Task item:
Find the line with "Screen dimensions: 1366x706" and the line with "Given: Click the" in the entries below; output exactly those two lines, every line between them, and no others.

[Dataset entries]

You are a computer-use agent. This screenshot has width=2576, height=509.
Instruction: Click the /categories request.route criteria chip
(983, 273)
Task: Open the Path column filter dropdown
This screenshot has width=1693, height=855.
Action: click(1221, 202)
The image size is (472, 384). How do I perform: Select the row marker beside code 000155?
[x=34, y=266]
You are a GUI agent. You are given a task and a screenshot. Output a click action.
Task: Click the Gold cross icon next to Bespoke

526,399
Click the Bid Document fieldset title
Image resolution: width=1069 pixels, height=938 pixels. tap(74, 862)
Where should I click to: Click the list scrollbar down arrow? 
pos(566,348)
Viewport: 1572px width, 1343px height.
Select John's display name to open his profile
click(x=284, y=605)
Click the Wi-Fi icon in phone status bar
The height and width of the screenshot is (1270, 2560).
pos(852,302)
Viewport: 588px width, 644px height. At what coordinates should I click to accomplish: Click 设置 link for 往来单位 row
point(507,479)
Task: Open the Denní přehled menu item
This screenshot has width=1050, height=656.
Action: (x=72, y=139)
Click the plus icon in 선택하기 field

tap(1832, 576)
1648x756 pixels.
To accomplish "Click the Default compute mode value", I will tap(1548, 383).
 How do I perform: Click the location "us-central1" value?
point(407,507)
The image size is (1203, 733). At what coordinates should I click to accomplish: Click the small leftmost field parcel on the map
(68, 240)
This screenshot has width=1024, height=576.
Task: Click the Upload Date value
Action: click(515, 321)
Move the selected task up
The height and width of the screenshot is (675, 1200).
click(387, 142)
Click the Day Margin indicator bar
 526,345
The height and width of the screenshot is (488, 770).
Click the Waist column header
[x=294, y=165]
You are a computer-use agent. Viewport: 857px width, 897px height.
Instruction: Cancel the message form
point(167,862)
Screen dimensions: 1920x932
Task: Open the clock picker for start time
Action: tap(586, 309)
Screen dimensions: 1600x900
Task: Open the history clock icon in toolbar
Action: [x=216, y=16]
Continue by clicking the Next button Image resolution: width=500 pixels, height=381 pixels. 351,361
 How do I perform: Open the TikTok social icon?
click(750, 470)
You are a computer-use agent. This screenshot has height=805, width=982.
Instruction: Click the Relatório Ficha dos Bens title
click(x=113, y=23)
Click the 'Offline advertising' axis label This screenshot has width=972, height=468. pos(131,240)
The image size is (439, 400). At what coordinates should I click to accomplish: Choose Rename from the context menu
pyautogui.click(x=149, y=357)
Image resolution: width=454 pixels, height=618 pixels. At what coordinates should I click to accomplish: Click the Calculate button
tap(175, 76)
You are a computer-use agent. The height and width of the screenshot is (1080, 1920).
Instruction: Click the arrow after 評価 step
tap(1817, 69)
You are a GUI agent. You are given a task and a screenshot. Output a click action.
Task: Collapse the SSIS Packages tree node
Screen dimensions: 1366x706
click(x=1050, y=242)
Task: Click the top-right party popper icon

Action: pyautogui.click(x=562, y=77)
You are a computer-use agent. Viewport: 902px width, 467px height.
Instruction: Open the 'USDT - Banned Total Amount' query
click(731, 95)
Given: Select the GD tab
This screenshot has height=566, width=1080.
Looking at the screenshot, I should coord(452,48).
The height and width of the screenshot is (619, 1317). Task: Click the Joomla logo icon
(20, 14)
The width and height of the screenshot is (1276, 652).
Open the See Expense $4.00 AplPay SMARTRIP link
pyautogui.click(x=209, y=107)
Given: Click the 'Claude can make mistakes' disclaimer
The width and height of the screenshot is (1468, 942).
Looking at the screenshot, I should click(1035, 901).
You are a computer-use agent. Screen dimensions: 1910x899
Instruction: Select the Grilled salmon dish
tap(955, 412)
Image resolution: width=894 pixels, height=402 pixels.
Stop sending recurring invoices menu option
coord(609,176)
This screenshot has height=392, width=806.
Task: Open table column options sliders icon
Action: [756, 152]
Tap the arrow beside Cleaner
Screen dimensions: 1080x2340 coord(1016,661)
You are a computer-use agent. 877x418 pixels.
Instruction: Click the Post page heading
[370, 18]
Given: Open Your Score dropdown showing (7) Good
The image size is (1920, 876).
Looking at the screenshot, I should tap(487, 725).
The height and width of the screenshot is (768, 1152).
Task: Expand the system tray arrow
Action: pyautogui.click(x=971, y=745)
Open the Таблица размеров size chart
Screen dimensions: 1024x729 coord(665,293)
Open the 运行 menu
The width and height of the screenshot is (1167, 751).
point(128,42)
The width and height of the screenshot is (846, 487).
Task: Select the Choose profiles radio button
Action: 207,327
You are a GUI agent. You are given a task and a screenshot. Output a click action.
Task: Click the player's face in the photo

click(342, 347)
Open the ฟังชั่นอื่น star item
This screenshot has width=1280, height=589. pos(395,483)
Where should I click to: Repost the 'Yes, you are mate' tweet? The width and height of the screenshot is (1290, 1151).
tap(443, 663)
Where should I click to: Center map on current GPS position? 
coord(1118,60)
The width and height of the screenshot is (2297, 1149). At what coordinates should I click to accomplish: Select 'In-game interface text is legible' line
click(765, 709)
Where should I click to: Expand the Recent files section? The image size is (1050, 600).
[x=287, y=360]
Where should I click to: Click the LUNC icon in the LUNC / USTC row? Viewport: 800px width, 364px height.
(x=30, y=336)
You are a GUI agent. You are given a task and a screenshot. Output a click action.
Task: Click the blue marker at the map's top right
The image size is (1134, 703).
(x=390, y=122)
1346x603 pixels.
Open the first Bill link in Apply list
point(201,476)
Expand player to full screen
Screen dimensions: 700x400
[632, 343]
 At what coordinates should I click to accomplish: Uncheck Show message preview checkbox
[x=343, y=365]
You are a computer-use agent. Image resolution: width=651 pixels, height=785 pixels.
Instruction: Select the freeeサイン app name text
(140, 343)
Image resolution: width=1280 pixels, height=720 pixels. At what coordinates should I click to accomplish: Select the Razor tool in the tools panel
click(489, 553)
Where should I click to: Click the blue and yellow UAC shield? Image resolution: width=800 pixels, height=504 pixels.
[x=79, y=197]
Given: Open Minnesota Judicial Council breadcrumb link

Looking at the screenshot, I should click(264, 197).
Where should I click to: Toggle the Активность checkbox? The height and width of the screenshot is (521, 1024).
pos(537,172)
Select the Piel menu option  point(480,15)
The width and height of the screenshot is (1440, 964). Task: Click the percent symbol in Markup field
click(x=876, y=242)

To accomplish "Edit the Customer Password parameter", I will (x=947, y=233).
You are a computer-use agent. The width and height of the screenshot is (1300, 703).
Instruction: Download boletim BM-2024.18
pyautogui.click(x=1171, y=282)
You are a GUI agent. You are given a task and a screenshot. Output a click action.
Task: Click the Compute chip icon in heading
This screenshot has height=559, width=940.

Problem solution:
Screen dimensions: 1366x706
click(x=1050, y=242)
Task: Click the top-right party popper icon

Action: pyautogui.click(x=562, y=77)
You are a computer-use agent. Viewport: 902px width, 467px height.
Instruction: Open the 'USDT - Banned Total Amount' query
click(731, 95)
Given: Select the GD tab
This screenshot has height=566, width=1080.
Looking at the screenshot, I should coord(452,48).
The height and width of the screenshot is (619, 1317). Task: Click the Joomla logo icon
(20, 14)
The width and height of the screenshot is (1276, 652).
Open the See Expense $4.00 AplPay SMARTRIP link
pyautogui.click(x=209, y=107)
Given: Click the 'Claude can make mistakes' disclaimer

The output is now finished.